* [WORK TO COMPLETE]: Repeat these records exactly, pictures excluded.

──────

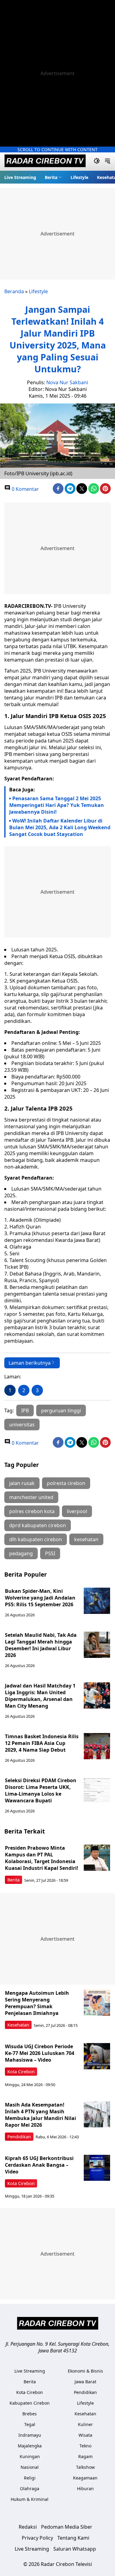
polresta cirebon (66, 1483)
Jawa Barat (85, 2381)
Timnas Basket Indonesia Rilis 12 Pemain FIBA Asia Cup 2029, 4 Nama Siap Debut (42, 1743)
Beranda (14, 291)
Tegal (29, 2424)
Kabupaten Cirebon (30, 2403)
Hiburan (85, 2488)
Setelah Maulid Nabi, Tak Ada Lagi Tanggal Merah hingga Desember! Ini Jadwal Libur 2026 (41, 1645)
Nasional (30, 2467)
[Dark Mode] (97, 162)
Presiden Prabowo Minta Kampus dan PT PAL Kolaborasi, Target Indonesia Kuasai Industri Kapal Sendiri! (41, 1857)
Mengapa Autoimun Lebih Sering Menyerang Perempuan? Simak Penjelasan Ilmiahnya (37, 2003)
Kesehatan (18, 2025)
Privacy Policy (37, 2537)
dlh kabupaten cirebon (35, 1539)
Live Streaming (20, 177)
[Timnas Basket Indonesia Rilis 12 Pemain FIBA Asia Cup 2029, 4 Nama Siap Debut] (97, 1746)
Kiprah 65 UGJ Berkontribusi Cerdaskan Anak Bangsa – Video (39, 2165)
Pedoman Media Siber (66, 2526)
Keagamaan (85, 2478)
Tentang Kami (73, 2537)
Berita (51, 177)
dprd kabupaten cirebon (37, 1525)
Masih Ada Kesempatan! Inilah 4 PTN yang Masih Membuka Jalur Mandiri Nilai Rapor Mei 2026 (40, 2114)
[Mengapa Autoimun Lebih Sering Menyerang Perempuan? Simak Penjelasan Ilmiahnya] (97, 2003)
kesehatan (86, 1539)
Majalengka (30, 2446)
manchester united (31, 1497)
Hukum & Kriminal (29, 2499)
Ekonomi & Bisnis (85, 2371)
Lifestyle (79, 177)
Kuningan (30, 2456)
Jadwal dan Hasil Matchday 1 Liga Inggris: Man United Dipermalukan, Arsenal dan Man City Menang (40, 1695)
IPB (25, 1410)
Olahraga (29, 2488)
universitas (22, 1424)
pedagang (21, 1553)
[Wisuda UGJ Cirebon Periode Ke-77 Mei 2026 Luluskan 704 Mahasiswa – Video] (97, 2056)
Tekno (85, 2446)
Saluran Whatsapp (74, 2548)
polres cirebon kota (32, 1511)
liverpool (77, 1511)
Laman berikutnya (30, 1362)
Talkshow (85, 2467)
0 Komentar (24, 489)
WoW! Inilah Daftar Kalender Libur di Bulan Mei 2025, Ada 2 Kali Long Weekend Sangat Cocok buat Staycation (59, 827)
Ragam (85, 2456)
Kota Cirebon (21, 2071)
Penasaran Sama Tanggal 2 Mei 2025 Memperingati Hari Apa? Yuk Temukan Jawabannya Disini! (56, 805)
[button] (53, 177)
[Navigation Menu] (107, 162)
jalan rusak (22, 1483)
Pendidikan (19, 2137)
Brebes (29, 2414)
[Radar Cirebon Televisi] (45, 161)
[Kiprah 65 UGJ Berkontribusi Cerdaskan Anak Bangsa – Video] (97, 2168)
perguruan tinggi (61, 1410)
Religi (30, 2478)
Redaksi (28, 2526)
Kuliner (85, 2424)
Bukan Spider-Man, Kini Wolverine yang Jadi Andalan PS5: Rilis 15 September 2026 (40, 1598)
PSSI (50, 1553)
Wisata (85, 2435)
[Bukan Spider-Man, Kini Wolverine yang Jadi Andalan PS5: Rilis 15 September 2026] (97, 1601)
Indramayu (29, 2435)
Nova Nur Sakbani (67, 382)
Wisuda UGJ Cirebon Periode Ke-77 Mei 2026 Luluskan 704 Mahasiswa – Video (39, 2053)
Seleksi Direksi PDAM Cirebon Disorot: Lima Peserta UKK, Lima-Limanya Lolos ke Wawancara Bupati (40, 1790)
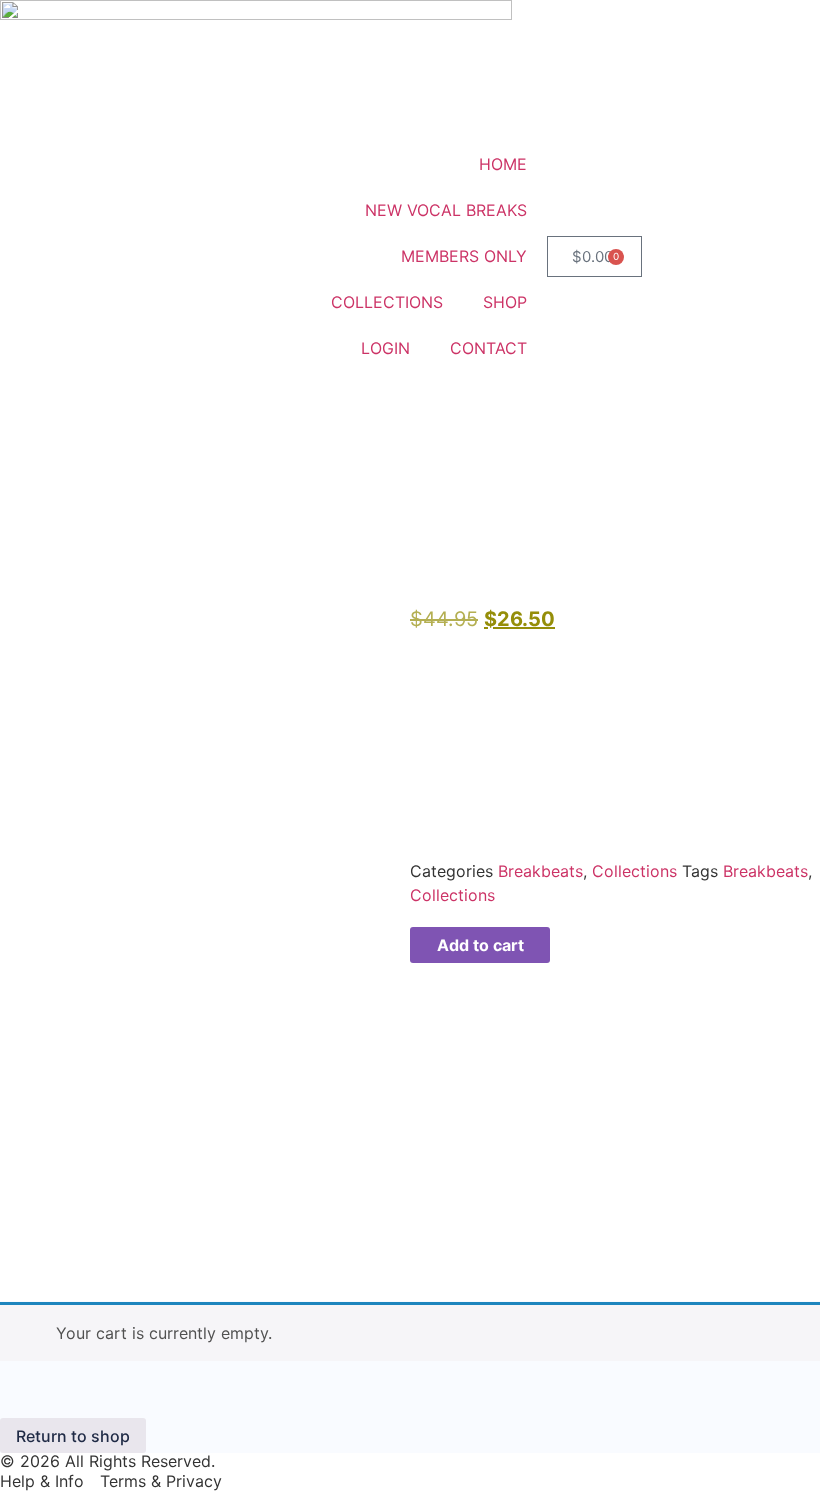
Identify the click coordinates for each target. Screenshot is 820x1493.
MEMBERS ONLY (464, 256)
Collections (634, 871)
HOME (503, 164)
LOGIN (385, 348)
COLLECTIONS (387, 302)
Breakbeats (540, 871)
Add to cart (480, 945)
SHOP (505, 302)
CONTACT (488, 348)
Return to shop (73, 1436)
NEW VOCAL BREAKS (446, 210)
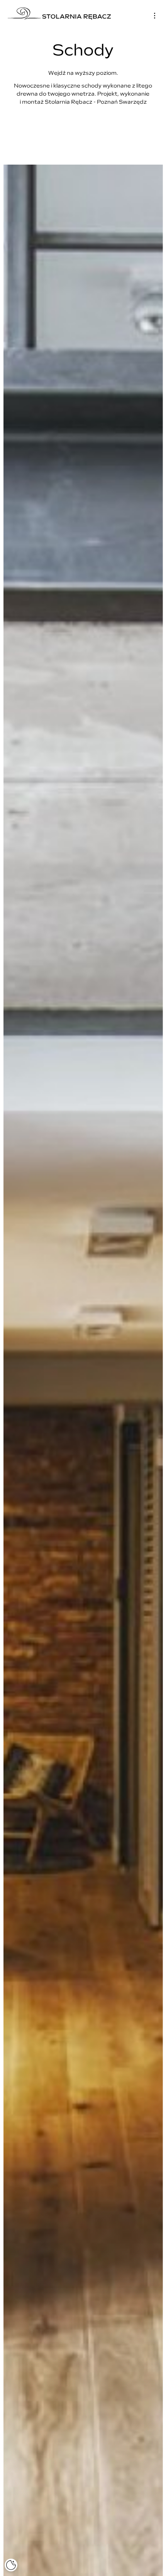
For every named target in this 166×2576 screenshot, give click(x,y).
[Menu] (155, 16)
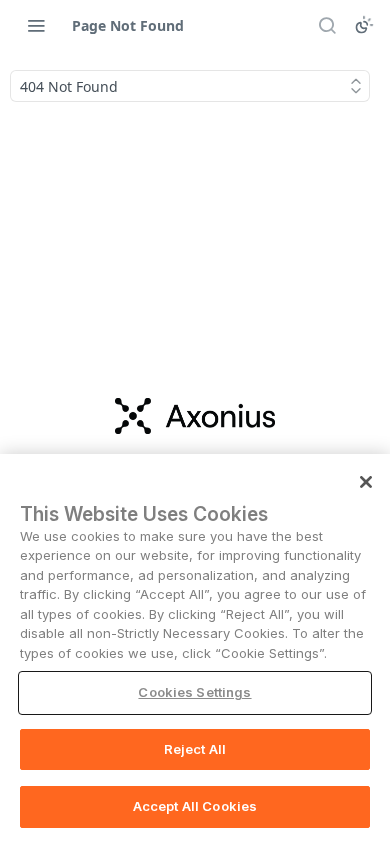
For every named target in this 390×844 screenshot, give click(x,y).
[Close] (366, 482)
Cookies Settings (194, 692)
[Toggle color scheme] (364, 25)
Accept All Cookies (195, 806)
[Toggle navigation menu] (36, 25)
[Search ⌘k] (327, 25)
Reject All (195, 749)
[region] (195, 649)
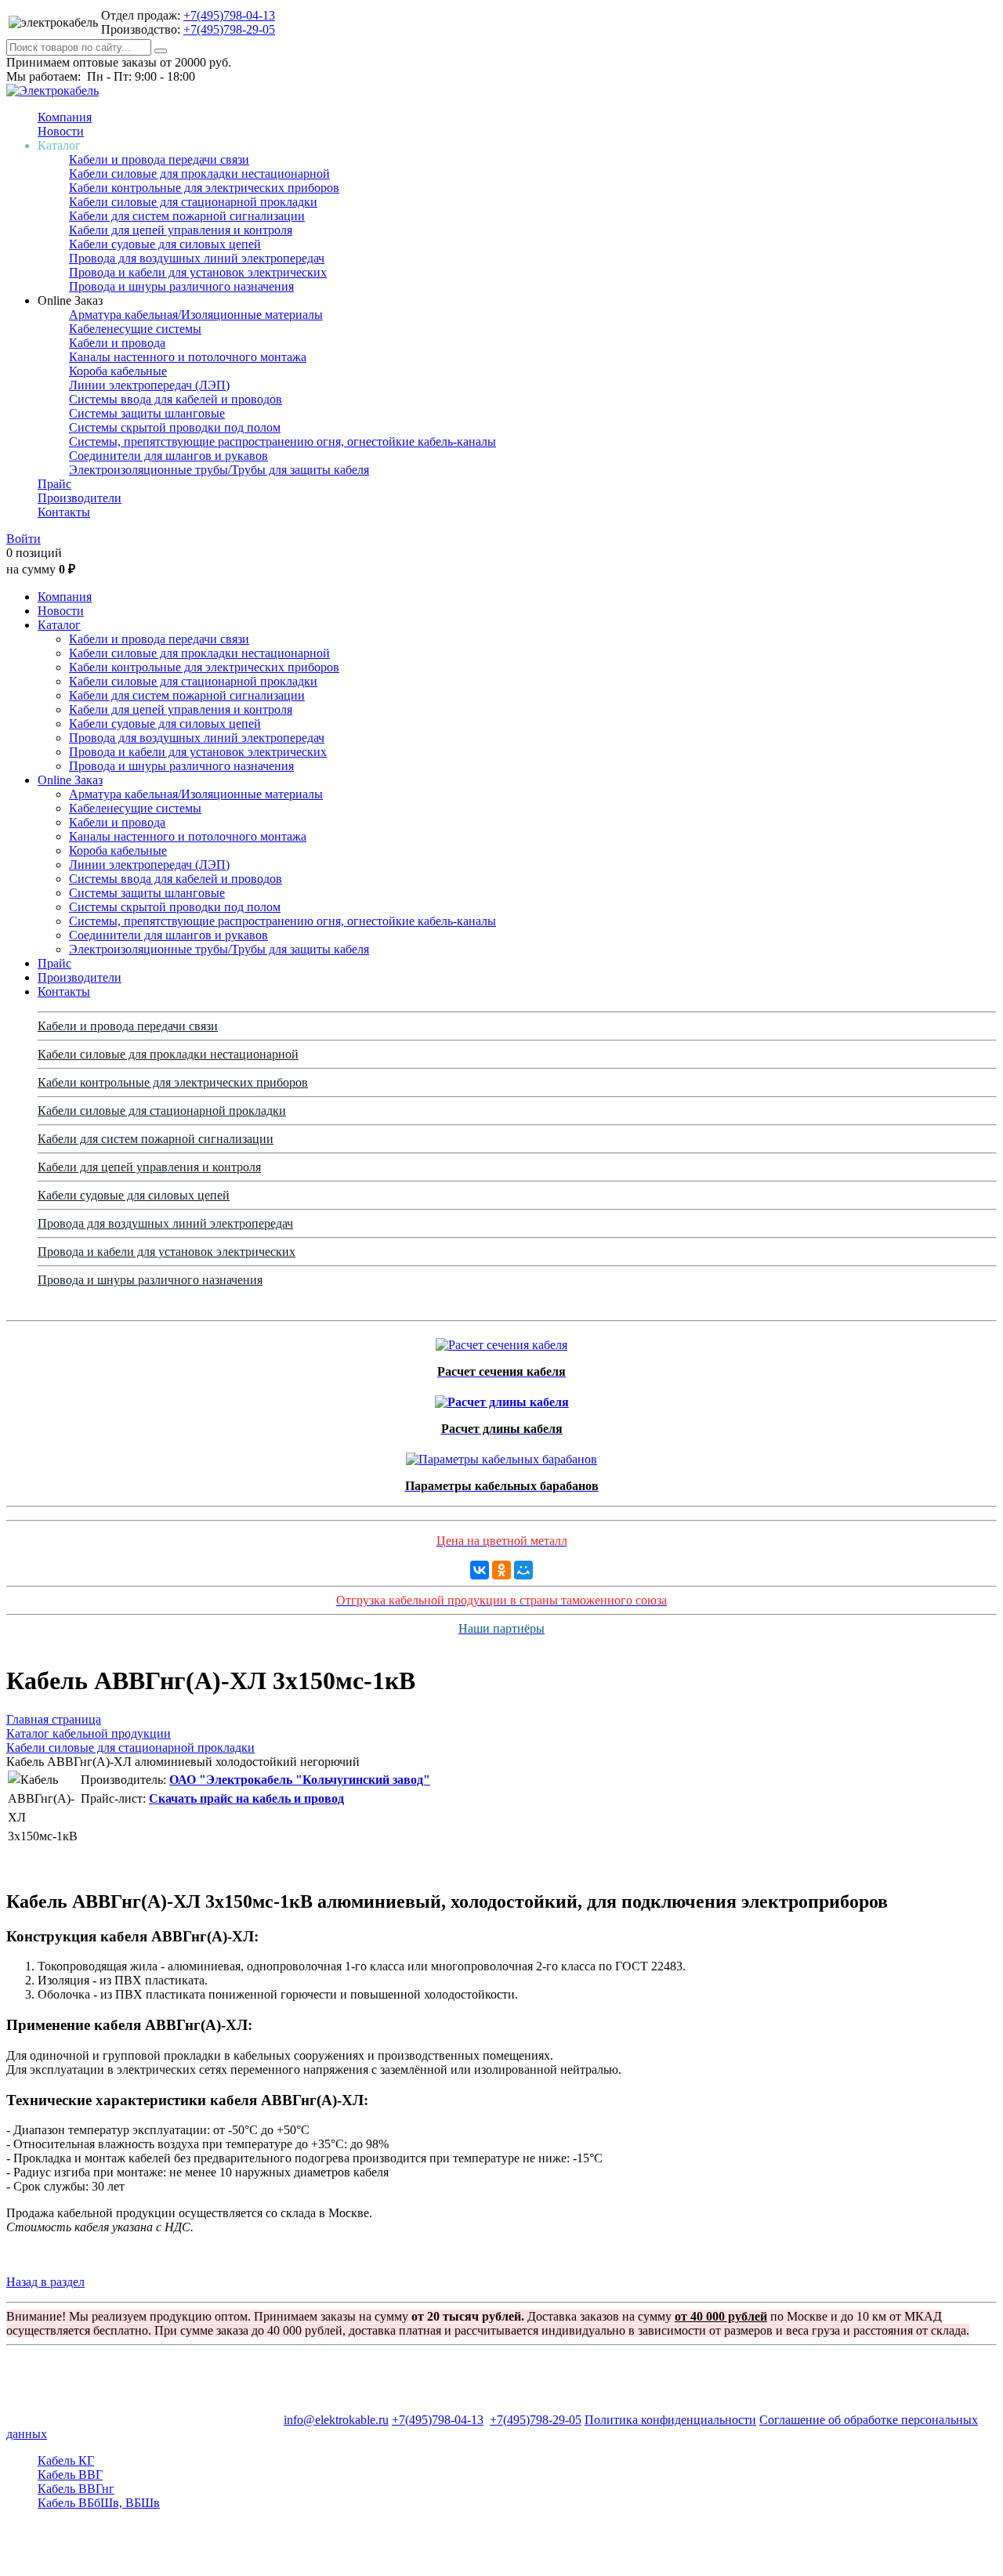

──────

* [SOLUTION TO THIS EXERCISE]:
polresta cirebon (66, 1483)
Jawa Barat (85, 2381)
Timnas Basket Indonesia Rilis 12 Pemain FIBA Asia Cup 2029, 4 Nama Siap Debut (42, 1743)
Beranda (14, 291)
Tegal (29, 2424)
Kabupaten Cirebon (30, 2403)
Hiburan (85, 2488)
Setelah Maulid Nabi, Tak Ada Lagi Tanggal Merah hingga Desember! Ini Jadwal Libur 2026 (41, 1645)
Nasional (30, 2467)
[Dark Mode] (97, 162)
Presiden Prabowo Minta Kampus dan PT PAL Kolaborasi, Target Indonesia Kuasai Industri Kapal Sendiri! (41, 1857)
Mengapa Autoimun Lebih Sering Menyerang Perempuan? Simak Penjelasan Ilmiahnya (37, 2003)
Kesehatan (18, 2025)
Privacy Policy (37, 2537)
dlh kabupaten cirebon (35, 1539)
Live Streaming (20, 177)
[Timnas Basket Indonesia Rilis 12 Pemain FIBA Asia Cup 2029, 4 Nama Siap Debut] (97, 1746)
Kiprah 65 UGJ Berkontribusi Cerdaskan Anak Bangsa – Video (39, 2165)
Pedoman Media Siber (66, 2526)
Keagamaan (85, 2478)
Tentang Kami (73, 2537)
Berita (51, 177)
dprd kabupaten cirebon (37, 1525)
Masih Ada Kesempatan! Inilah 4 PTN yang Masih Membuka Jalur Mandiri Nilai Rapor Mei 2026 (40, 2114)
[Mengapa Autoimun Lebih Sering Menyerang Perempuan? Simak Penjelasan Ilmiahnya] (97, 2003)
kesehatan (86, 1539)
Majalengka (30, 2446)
manchester united (31, 1497)
Hukum & Kriminal (29, 2499)
Ekonomi & Bisnis (85, 2371)
Lifestyle (79, 177)
Kuningan (30, 2456)
Jadwal dan Hasil Matchday 1 Liga Inggris: Man United Dipermalukan, Arsenal dan Man City Menang (40, 1695)
IPB (25, 1410)
Olahraga (29, 2488)
universitas (22, 1424)
pedagang (21, 1553)
[Wisuda UGJ Cirebon Periode Ke-77 Mei 2026 Luluskan 704 Mahasiswa – Video] (97, 2056)
Tekno (85, 2446)
Saluran Whatsapp (74, 2548)
polres cirebon kota (32, 1511)
liverpool (77, 1511)
Laman berikutnya (30, 1362)
Talkshow (85, 2467)
0 Komentar (24, 489)
WoW! Inilah Daftar Kalender Libur di Bulan Mei 2025, Ada 2 Kali Long Weekend Sangat Cocok buat Staycation (59, 827)
Ragam (85, 2456)
Kota Cirebon (21, 2071)
Penasaran Sama Tanggal 2 Mei 2025 Memperingati Hari Apa? Yuk Temukan Jawabannya Disini! (56, 805)
[button] (53, 177)
[Navigation Menu] (107, 162)
jalan rusak (22, 1483)
Pendidikan (19, 2137)
Brebes (29, 2414)
[Radar Cirebon Televisi] (45, 161)
[Kiprah 65 UGJ Berkontribusi Cerdaskan Anak Bangsa – Video] (97, 2168)
perguruan tinggi (61, 1410)
Religi (30, 2478)
Redaksi (28, 2526)
Kuliner (85, 2424)
Bukan Spider-Man, Kini Wolverine yang Jadi Andalan PS5: Rilis 15 September 2026 (40, 1598)
PSSI (50, 1553)
Wisata (85, 2435)
[Bukan Spider-Man, Kini Wolverine yang Jadi Andalan PS5: Rilis 15 September 2026] (97, 1601)
Indramayu (29, 2435)
Nova Nur Sakbani (67, 382)
Wisuda UGJ Cirebon Periode Ke-77 Mei 2026 Luluskan 704 Mahasiswa – Video (39, 2053)
Seleksi Direksi PDAM Cirebon Disorot: Lima Peserta UKK, Lima-Limanya Lolos ke Wawancara Bupati (40, 1790)
Identify the click coordinates for each target. Screenshot is 820x1493.
MEMBERS ONLY (464, 256)
Collections (634, 871)
HOME (503, 164)
LOGIN (385, 348)
COLLECTIONS (387, 302)
Breakbeats (540, 871)
Add to cart (480, 945)
SHOP (505, 302)
CONTACT (488, 348)
Return to shop (73, 1436)
NEW VOCAL BREAKS (446, 210)
For every named target in this 166×2576 screenshot, give click(x,y).
[Menu] (155, 16)
For every named target in this 390×844 screenshot, give click(x,y).
[Close] (366, 482)
Cookies Settings (194, 692)
[Toggle color scheme] (364, 25)
Accept All Cookies (195, 806)
[Toggle navigation menu] (36, 25)
[Search ⌘k] (327, 25)
Reject All (195, 749)
[region] (195, 649)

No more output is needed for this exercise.